But despite the deluge, Omicron is said to cause milder infections, less hospitalisation as well as deaths compared to some of its predecessors like Delta. This has led to the notion that Omicron may act like a “natural vaccine”.
Experts have put forth various assumptions and facts regarding Omicron’s role in the ongoing pandemic.
There has been active debate among experts that since Omicron is a relatively weaker strain, it may not produce a severe disease, yet induce a powerful natural “herd immunity” similar to what a vaccine does.
Noted pulmonologist Dr Puneet Khanna from Manipal Hospitals, shed some light on the notion and explained that there is a hypothesis for continuous survival.
“The viruses tend to evolve towards a less severe strain that can be easily transmitted but is less fatal. Making humans very sick is not in the interest of the virus. Thus, there is hope that in the future, the strain will turn weaker and cause a mild infection quite similar to common flu. But it has to be remembered that viruses keep on mutating and so later versions may get even dangerous mutations or become even milder,” he told timesofindia.com.

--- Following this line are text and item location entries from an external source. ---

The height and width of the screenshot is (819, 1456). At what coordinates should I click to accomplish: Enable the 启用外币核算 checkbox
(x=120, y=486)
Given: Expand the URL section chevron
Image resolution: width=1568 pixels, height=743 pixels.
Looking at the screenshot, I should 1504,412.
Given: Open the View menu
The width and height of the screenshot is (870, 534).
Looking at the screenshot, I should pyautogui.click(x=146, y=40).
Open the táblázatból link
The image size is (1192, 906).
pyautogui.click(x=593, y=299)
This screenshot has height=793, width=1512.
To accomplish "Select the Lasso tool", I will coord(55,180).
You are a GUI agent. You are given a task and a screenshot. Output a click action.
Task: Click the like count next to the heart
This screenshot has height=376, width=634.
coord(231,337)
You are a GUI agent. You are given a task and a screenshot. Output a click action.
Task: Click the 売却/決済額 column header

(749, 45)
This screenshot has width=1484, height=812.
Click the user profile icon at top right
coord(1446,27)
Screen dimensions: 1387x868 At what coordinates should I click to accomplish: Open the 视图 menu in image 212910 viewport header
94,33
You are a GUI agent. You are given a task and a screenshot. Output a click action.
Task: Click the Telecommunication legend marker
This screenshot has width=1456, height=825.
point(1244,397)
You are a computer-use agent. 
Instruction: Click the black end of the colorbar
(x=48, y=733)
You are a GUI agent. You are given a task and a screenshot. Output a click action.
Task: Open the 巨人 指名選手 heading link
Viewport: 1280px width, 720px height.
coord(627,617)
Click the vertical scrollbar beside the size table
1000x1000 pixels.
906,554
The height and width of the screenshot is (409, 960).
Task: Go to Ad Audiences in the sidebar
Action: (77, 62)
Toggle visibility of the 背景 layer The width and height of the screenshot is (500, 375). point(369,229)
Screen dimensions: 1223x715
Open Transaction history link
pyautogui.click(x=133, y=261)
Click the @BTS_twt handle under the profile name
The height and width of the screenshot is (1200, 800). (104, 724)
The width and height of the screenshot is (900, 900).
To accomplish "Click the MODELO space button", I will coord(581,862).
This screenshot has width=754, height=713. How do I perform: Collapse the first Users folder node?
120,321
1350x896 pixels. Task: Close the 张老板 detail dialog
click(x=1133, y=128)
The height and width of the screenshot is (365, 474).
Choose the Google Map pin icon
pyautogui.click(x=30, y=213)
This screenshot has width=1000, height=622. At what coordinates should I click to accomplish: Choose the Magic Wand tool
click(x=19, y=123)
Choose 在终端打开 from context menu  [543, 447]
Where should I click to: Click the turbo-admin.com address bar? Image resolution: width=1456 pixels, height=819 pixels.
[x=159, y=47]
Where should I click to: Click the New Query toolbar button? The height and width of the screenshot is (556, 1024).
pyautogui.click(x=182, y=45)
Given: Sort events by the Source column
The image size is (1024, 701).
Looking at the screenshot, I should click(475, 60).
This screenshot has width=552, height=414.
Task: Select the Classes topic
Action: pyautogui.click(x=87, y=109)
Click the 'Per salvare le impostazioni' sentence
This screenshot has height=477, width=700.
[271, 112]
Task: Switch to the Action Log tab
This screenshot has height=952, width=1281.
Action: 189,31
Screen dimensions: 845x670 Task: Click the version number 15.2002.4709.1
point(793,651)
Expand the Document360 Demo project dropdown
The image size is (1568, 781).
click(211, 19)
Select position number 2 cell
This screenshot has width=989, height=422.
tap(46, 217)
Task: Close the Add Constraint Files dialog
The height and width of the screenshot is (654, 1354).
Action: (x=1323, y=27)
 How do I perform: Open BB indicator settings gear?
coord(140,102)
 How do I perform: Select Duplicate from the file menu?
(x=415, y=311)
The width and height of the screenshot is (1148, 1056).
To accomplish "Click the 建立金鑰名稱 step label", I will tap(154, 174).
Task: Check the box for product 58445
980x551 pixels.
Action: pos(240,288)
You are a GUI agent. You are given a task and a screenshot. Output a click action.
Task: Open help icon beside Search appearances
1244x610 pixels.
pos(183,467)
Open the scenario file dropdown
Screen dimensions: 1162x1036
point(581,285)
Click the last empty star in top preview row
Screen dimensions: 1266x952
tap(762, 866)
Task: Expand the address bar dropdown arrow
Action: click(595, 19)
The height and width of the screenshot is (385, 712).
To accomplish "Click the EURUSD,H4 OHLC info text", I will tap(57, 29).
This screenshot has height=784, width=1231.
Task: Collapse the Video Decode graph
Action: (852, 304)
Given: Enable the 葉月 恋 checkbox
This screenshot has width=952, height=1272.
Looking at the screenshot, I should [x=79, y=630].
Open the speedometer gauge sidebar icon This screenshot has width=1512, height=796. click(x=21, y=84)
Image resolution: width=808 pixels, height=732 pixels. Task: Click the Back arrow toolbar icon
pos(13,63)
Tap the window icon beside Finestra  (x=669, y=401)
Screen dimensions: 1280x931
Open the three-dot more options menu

Dr Vishal Sehgal, president of medical services at Portea Medical, opines that a variant of Covid-19 can act as a natural vaccine or prove beneficial even if less life-threatening. However, he added that it is something yet to be seen.
“When we talk about the milder version of the rapidly spreading Omicron infection acting as a natural vaccination, theoretically such a possibility exists. However, unlike a clinically developed vaccine, there is no predictability or understanding of how different the impact of the infection could be from one person to another,” said Dr Chetan Shah, cardiologist and president clinical governance at Connect and Heal.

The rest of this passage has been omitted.